22 mai, Brașov.
Les banlieues des grandes villes roumaines foisonnent de magasins Lidl ; toiles d’araignée dans lesquelles on se prend régulièrement, faute d’alternative. Au fond de ces supermarchés qui se ressemblent tous, un long rayon de vêtements se place en travers du chemin pour quiconque essaie de passer des légumes aux produits frais. Ces vêtements d’été nous font chaque fois de l’œil avec leurs prix ridiculement bas, mais nous savons faire notre pas de côté pour ne pas tomber dans ce piège.

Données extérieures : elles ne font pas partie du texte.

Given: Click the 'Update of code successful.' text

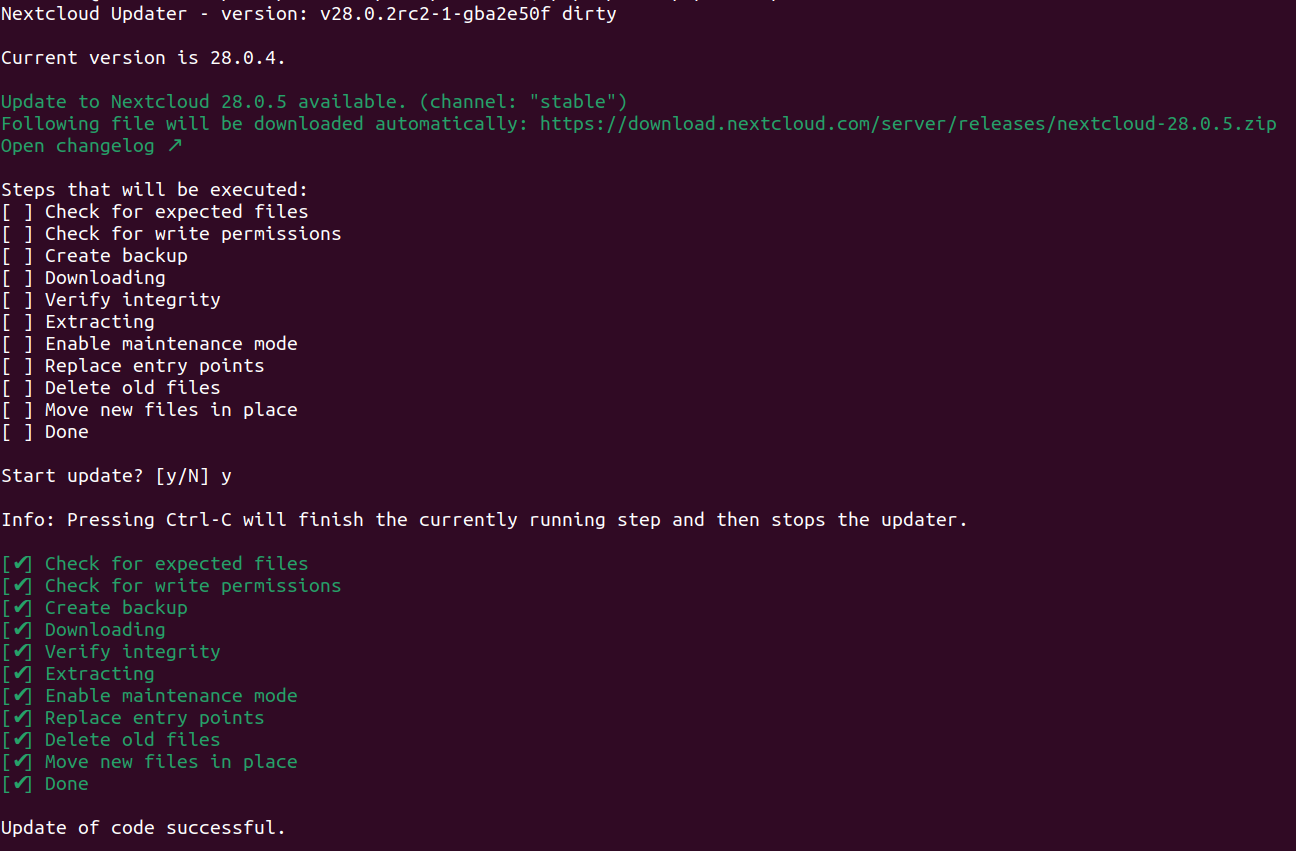Looking at the screenshot, I should coord(143,828).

Mais ce jour-ci, Marie n’effectue pas son habituelle roulade latérale et nous déniche une jolie robe en moins de rien. Emballé, je lui dis de la prendre, elle hésite – il n’y a pas de cabine d’essayage – et regarde où c’est fabriqué. Rien sur l’étiquette. À mon tour, j’examine l’envers de la robe et découvre en tout petit made in Bengladesh. Mais je m’abstiens de le dire, trop occupé par l’envoûtante image de Marie portant cette jolie robe à fleurs et déambulant sur les prochaines plages de notre voyage. Poussant le vice un peu plus loin, je soumets l’idée que la robe ait été fabriquée en Turquie, ou même en Roumanie. Et pourquoi pas ? Marie fait la moue, caresse le tissu, joue avec le cordon, plaque la robe sur son buste, avant d’esquisser un demi-sourire. « Allez, je la prends ».
Le soir même, alors que nous avons décidé de manger dans un restaurant de Brașov, Marie enfile la robe, et je ne peux que me féliciter de ce mensonge : elle est magnifique. Une simple robe, et tous vos idéaux se dérobent.